CONJUNTO DE TAREFAS:
**a)** Responda com base na reportagem sobre o canto homofóbico no Mineirão:
(i) Quantas torcedoras a reportagem ouviu, e de quais times?
(ii) Qual é a profissão de Fernanda Therazane?
(iii) Em que momento da partida o grito foi ouvido mais alto?
**b)** Repita fielmente o trecho da reportagem sobre o canto homofóbico no Mineirão que se inicia com as palavras "A reportagem conversou" e se encerra com "repreendido pelos demais.".
**c)** Prossiga com a reportagem sobre o canto homofóbico no Mineirão a partir do ponto em que ela termina.

TRECHO EXTRAÍDO:
........

Atleticanas sentem medo e raiva após canto homofóbico que cita Bolsonaro
O canto homofóbico entoado por parte da torcida do Atlético-MG no clássico do último domingo causou medo, raiva e vergonha em mulheres que estavam no Mineirão e presenciaram a cena. Em um vídeo que circula nas redes sociais, vários torcedores aparecem cantando a frase "Ô cruzeirense, toma cuidado, o Bolsonaro vai matar viado".
A reportagem conversou com cinco torcedoras (quatro do Atlético e uma do Cruzeiro) que estavam no estádio e se disseram indignadas com o tratamento ofensivo aos homossexuais.
“Nunca tinha visto nada agressivo dessa forma. Os cantos em clássico são homofóbicos, mas nunca dizem assim de um jeito tão direto 'vocês vão morrer'”, afirmou a analista de service desk Fernanda Therazane, de 30 anos, cruzeirense e lésbica. “Me sinto insegura porque gosto de ir pra estádio. Se eles descobrem que eu sou homossexual vão me matar?".
Segundo os relatos, o canto foi ouvido ao menos outras duas vezes. O atleticano Paulo Lima disse que presenciou um princípio de confusão no banheiro masculino quando um grupo de torcedores entoou a música e foi repreendido pelos demais.
A seguir, reproduzimos os relatos das torcedoras que presenciaram o momento em que o grito foi ouvido mais alto, no intervalo da partida. As atleticanas preferiam não ter seu nome publicado temendo uma reação da própria torcida.
Advogada
23 anos
Heterossexual
Frequenta estádios desde os 12
"Não foi um bolinho isolado, não foram dez pessoas, foi praticamente todo mundo. Foi bem forte e bem claro. Fiquei amedrontada e com vergonha. Não sou LGBT, mas sou mulher e os caras não respeitam ninguém. Não é só uma brincadeira, é uma linha muito tênue de expressar agressividade e de fato cometer. É muito fácil um cara sair dali e pegar uma pessoa LGBT na porrada, como já aconteceu. Tenho amigos gays que não frequentam estádio porque sentem medo".
Estudante
19 anos
Bissexual
Frequenta estádio desde bebê
“Tinha até criança cantando, o que é assombroso porque criança só repete o que ouve. Tive vontade de ir embora, me senti excluída. Os integrantes do meu próprio time me queriam fora dali. Vou a estádio com minha mãe desde que tenho um ano. Estava com meu namorado e senti que lá não era meu lugar. A arquibancada sempre foi minha casa, mas não pretendo voltar enquanto não passar a eleição. Amo o futebol e o Atlético, mas estou extremamente decepcionada. O clube sempre passa a mão na cabeça quando acontece uma coisa assim.”
“A paixão do povo não pode excluir o povo. Os cantos sempre foram homofóbicos, mas antes eles falavam que era só zoação com o time adversário. Dessa vez eles disseram que vão matar.”

........

TRECHOS DOS REGISTROS:
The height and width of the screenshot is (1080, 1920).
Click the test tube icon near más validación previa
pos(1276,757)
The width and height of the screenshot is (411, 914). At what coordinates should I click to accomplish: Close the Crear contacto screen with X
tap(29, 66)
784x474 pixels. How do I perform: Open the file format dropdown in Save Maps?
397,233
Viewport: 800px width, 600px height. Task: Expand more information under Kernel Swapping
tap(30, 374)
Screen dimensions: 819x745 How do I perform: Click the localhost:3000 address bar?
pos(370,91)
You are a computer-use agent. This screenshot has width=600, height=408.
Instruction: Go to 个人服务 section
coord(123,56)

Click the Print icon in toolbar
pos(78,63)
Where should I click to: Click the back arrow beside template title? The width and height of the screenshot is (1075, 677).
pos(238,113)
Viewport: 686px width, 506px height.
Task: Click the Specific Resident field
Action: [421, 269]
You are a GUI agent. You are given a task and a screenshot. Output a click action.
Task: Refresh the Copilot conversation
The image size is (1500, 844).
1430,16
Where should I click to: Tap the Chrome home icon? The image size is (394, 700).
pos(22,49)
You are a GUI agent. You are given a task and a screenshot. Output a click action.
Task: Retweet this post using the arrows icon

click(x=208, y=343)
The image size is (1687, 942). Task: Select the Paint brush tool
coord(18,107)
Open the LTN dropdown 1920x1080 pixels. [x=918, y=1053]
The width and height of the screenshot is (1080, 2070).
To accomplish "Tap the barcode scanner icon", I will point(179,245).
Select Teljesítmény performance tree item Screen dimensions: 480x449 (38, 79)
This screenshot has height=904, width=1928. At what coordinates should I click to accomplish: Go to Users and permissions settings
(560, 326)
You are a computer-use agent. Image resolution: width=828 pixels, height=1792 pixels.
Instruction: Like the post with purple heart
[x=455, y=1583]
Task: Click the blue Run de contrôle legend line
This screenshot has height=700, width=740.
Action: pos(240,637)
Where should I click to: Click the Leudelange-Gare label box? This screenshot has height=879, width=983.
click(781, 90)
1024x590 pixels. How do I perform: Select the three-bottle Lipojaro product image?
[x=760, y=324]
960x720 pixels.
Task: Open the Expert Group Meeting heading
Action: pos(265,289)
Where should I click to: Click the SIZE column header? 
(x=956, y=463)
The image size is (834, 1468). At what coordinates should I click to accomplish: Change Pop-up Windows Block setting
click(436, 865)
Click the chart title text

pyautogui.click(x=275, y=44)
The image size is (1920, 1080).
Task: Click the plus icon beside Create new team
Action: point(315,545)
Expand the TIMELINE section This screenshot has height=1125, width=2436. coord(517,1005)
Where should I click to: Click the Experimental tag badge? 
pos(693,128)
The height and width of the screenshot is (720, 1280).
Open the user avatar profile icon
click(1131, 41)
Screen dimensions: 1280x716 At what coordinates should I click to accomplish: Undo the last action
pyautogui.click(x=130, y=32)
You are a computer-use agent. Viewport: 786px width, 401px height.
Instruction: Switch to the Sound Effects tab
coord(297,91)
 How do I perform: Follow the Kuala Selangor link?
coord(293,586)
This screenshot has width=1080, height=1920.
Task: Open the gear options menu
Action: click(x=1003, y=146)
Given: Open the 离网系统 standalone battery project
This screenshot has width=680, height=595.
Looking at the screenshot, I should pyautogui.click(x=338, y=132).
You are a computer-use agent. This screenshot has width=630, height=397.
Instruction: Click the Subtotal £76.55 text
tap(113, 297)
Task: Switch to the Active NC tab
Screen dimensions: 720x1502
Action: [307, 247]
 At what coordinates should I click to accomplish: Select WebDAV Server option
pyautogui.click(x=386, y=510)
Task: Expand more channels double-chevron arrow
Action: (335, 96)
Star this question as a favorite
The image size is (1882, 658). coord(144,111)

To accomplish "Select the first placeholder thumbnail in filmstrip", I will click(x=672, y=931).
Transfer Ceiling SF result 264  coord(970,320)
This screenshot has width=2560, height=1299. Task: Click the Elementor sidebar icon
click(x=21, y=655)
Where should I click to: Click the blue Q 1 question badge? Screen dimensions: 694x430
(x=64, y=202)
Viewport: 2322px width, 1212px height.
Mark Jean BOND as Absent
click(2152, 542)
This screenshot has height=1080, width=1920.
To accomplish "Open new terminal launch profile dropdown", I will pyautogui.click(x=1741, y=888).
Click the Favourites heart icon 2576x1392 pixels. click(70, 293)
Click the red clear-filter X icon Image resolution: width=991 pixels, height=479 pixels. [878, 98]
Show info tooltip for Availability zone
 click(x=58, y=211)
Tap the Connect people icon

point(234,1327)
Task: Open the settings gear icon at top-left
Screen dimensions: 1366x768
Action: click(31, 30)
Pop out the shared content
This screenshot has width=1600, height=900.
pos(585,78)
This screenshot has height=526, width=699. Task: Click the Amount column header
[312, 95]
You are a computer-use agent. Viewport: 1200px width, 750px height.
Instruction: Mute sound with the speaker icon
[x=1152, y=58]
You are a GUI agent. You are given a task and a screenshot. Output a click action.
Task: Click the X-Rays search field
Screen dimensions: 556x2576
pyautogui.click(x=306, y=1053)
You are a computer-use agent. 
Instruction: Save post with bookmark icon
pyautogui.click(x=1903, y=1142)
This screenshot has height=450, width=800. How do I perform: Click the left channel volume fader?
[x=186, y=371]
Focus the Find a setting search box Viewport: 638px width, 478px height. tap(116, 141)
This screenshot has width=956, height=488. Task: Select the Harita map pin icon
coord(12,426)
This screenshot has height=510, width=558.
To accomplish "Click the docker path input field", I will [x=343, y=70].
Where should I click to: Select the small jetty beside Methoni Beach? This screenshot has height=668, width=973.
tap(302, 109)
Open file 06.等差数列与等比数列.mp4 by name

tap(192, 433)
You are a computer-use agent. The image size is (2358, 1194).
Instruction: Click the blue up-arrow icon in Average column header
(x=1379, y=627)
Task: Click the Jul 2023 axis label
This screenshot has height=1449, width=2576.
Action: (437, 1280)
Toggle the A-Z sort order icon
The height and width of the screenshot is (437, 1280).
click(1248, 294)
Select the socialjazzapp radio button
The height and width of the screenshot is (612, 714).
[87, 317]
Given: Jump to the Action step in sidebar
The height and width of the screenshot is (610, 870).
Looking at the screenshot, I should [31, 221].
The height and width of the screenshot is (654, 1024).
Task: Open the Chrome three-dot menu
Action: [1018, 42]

........

RESPOSTAS POR TAREFA:
**a)**
(i) Cinco torcedoras: quatro do Atlético e uma do Cruzeiro.
(ii) Ela é analista de service desk.
(iii) No intervalo da partida.

**b)**
A reportagem conversou com cinco torcedoras (quatro do Atlético e uma do Cruzeiro) que estavam no estádio e se disseram indignadas com o tratamento ofensivo aos homossexuais.
“Nunca tinha visto nada agressivo dessa forma. Os cantos em clássico são homofóbicos, mas nunca dizem assim de um jeito tão direto 'vocês vão morrer'”, afirmou a analista de service desk Fernanda Therazane, de 30 anos, cruzeirense e lésbica. “Me sinto insegura porque gosto de ir pra estádio. Se eles descobrem que eu sou homossexual vão me matar?".
Segundo os relatos, o canto foi ouvido ao menos outras duas vezes. O atleticano Paulo Lima disse que presenciou um princípio de confusão no banheiro masculino quando um grupo de torcedores entoou a música e foi repreendido pelos demais.

**c)**
Torcedora (não quis revelar a profissão por medo de ameaças)
34 anos
Heterossexual
Frequenta estádio desde os 16 anos
“Isso me deixou muito triste porque eu amo o Atlético, mas a cada dia tenho ficado mais desgostosa. Alguns torcedores pediram para parar de cantar. Algumas torcidas organizadas tentaram abafar com o tambor, mas logo depois entoaram outros cânticos também homofóbicos. Acho que uma punição ao clube deve ser feita. É uma incitação explícita ao assassinato de homossexuais, você está incitando alguém a matar outra pessoa. Foi muito ofensivo por usar a palavra matar.”
“Quando nós questionamos isso, muitos homens fazem ameaças, dizem que vão nos estuprar, para gente aprender a não mexer com homem, que futebol é coisa de homem.”
Estudante
20 anos
Bissexual
Frequenta estádio desde os 11 anos
“Estava bem do lado deles. Era um grupo pequeno, mas foi tomando uma proporção enorme. A gente ficou assustado e quando acabou pensamos que podíamos ter vaiado, feito alguma coisa. Mas ficamos em estado de choque, não acreditamos que aquilo estava acontecendo. Foi doloroso. Se você é LGBT e tenta falar alguma coisa para isso parar, está passível de ser agredida ali, talvez não fisicamente, mas verbalmente.”
“Espero que o Galo seja punido. A nota de repúdio que eles fizeram foi uma vergonha. Não é um time que costuma fazer campanha por respeito a orientações sexuais.”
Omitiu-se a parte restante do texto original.